Given entries:
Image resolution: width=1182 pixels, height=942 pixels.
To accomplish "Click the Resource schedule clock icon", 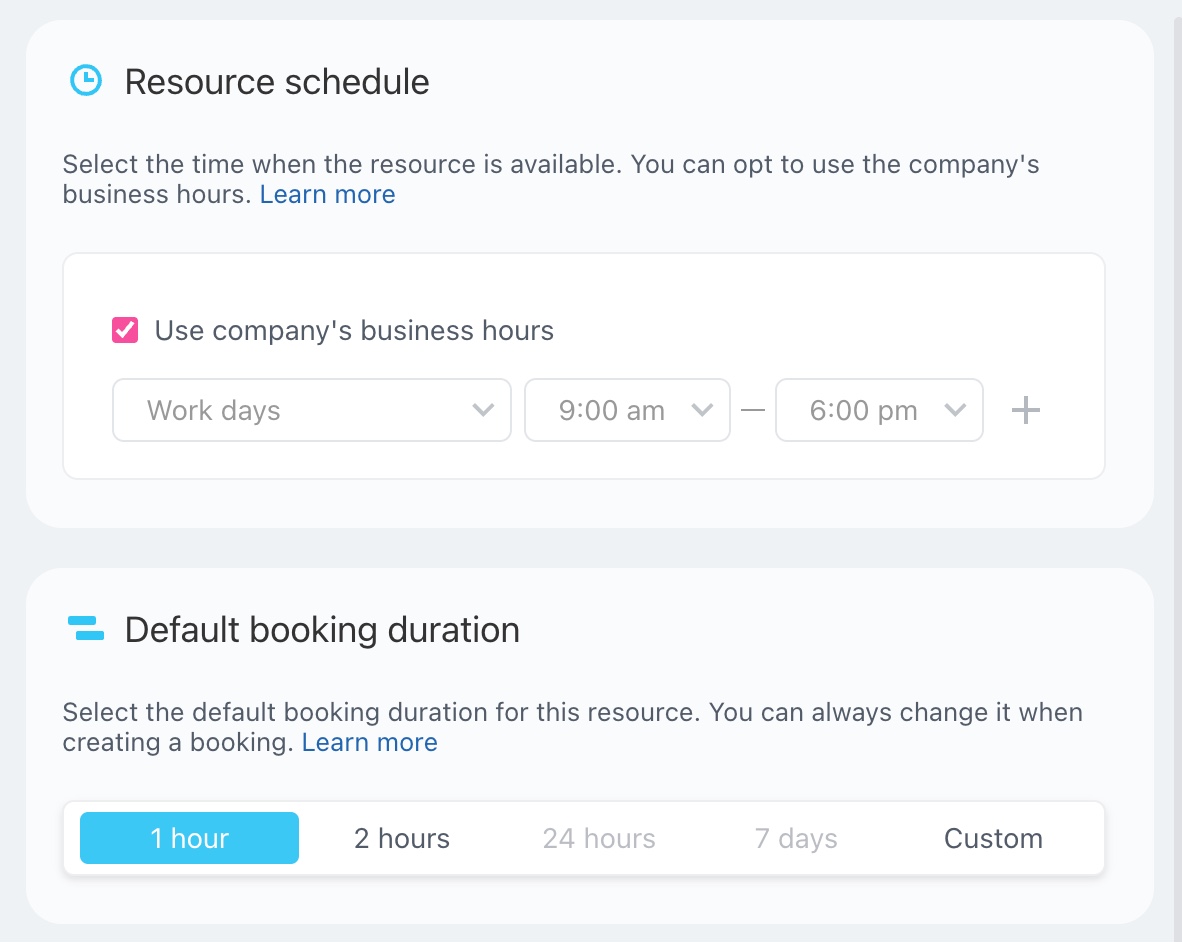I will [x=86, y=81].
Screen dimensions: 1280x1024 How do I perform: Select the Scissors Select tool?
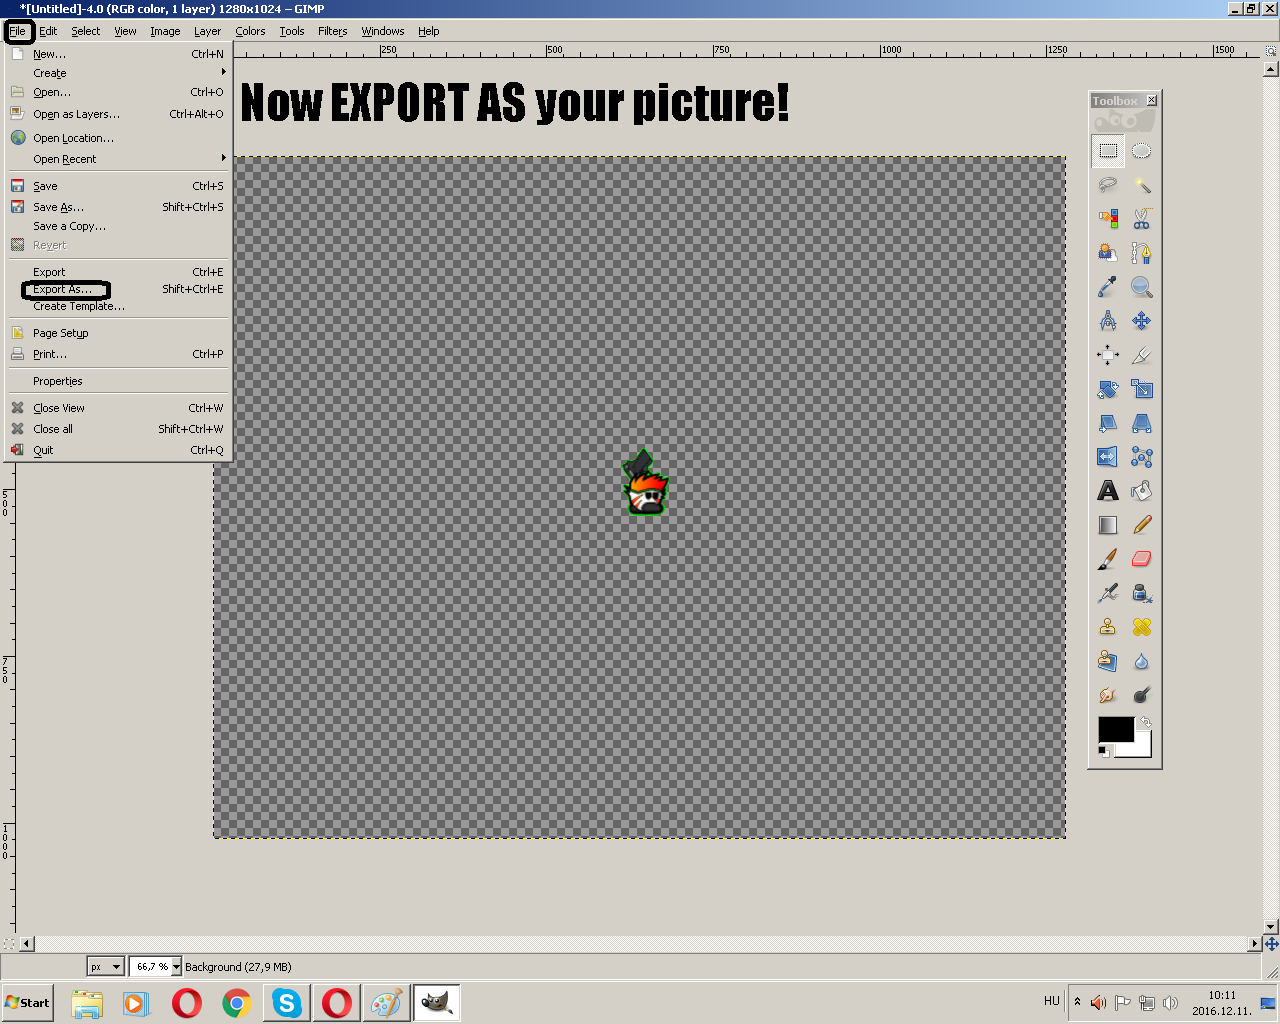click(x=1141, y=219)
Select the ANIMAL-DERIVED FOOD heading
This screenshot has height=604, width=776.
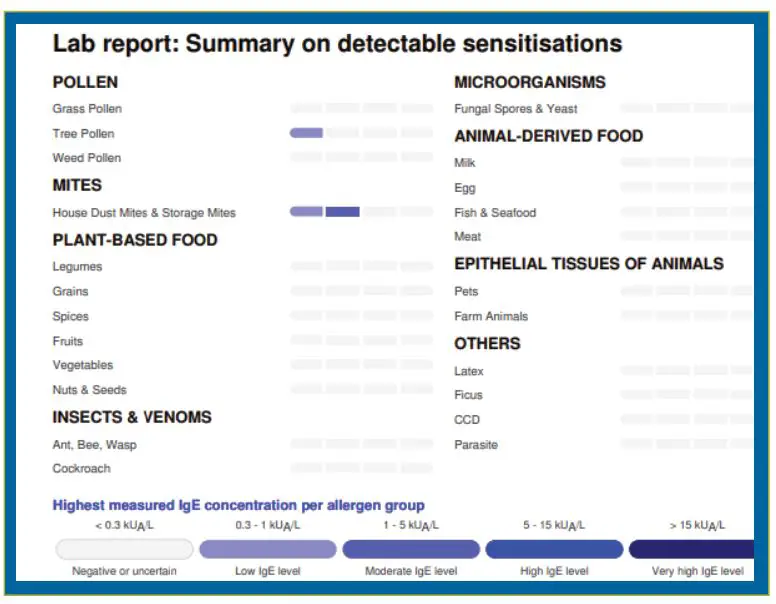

==

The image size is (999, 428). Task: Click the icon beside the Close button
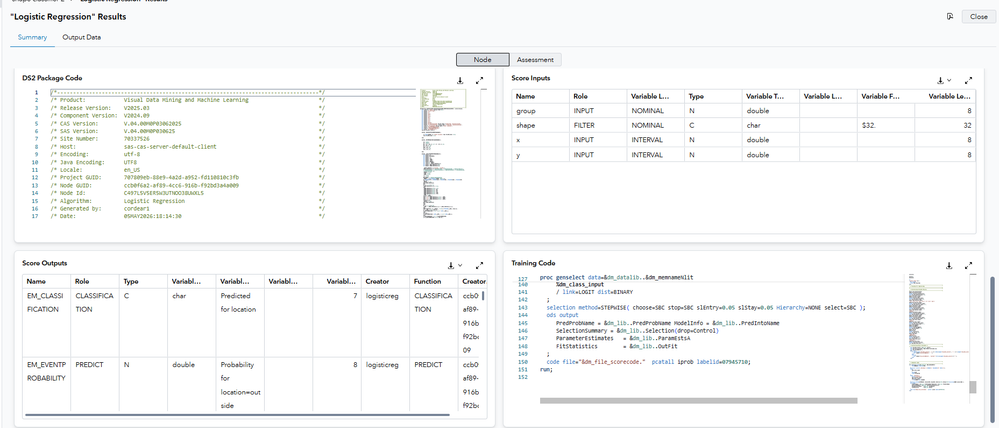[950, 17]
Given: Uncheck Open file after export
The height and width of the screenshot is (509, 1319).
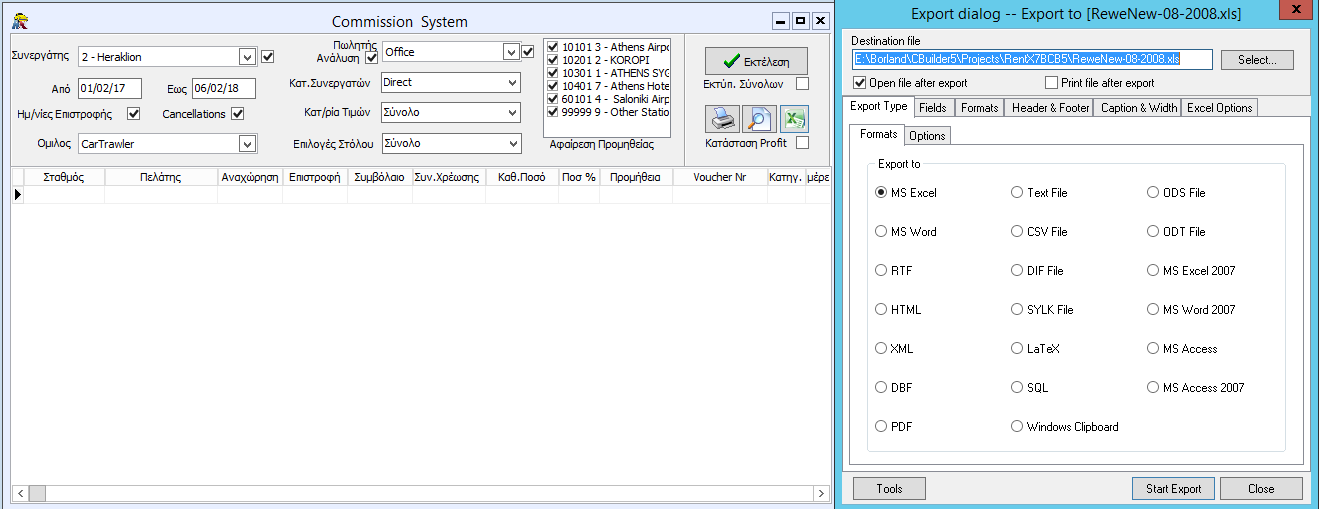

...

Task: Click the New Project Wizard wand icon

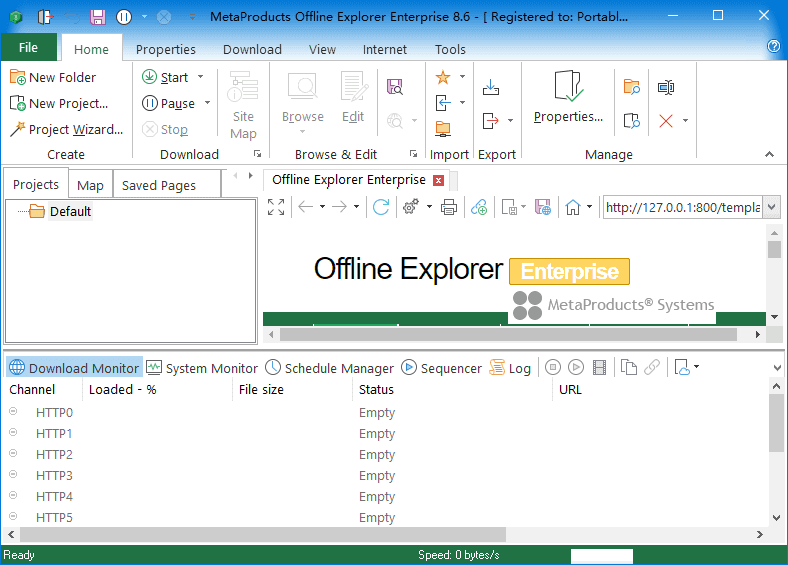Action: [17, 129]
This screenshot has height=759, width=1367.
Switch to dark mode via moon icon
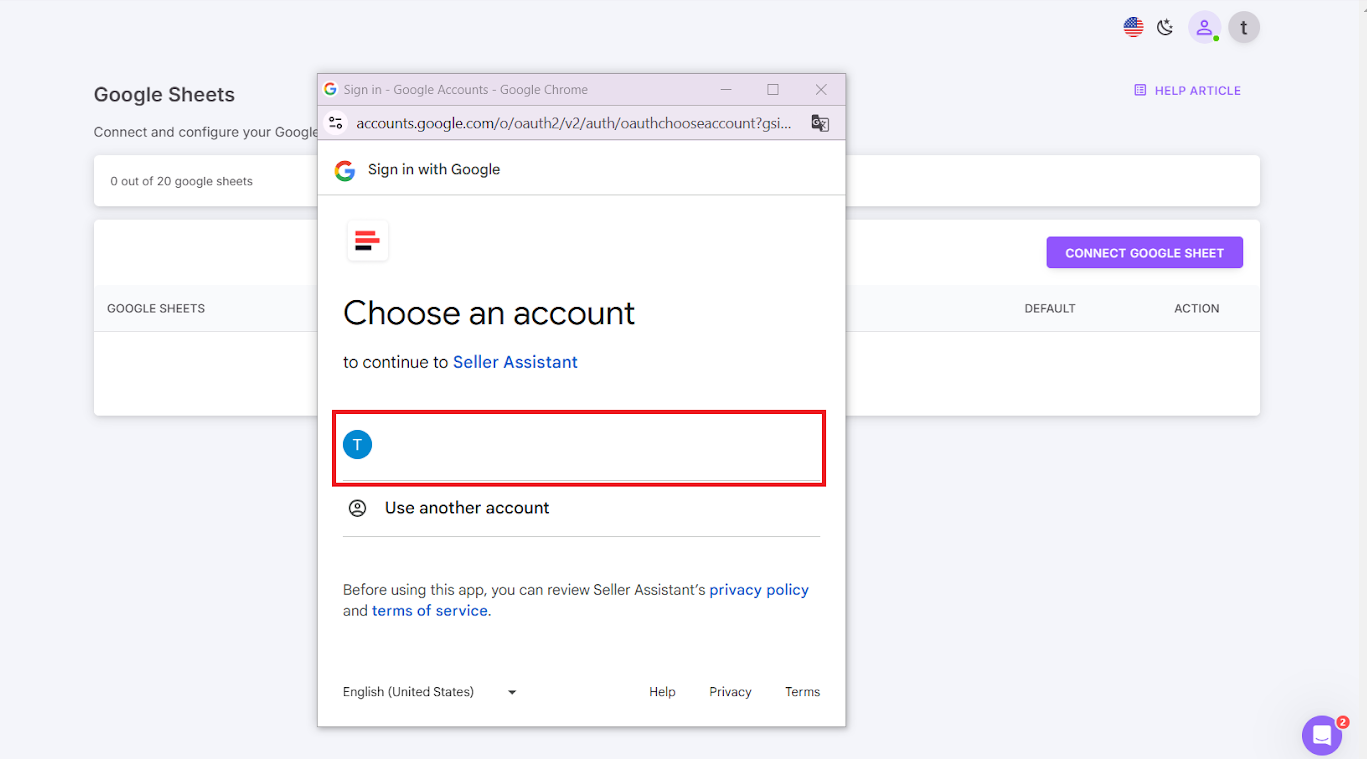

What is expected: If a line in the records contains the word "height", copy it out.

Solution:
Image resolution: width=1182 pixels, height=942 pixels.
This screenshot has height=604, width=776.
The height and width of the screenshot is (509, 1319).
This screenshot has height=759, width=1367.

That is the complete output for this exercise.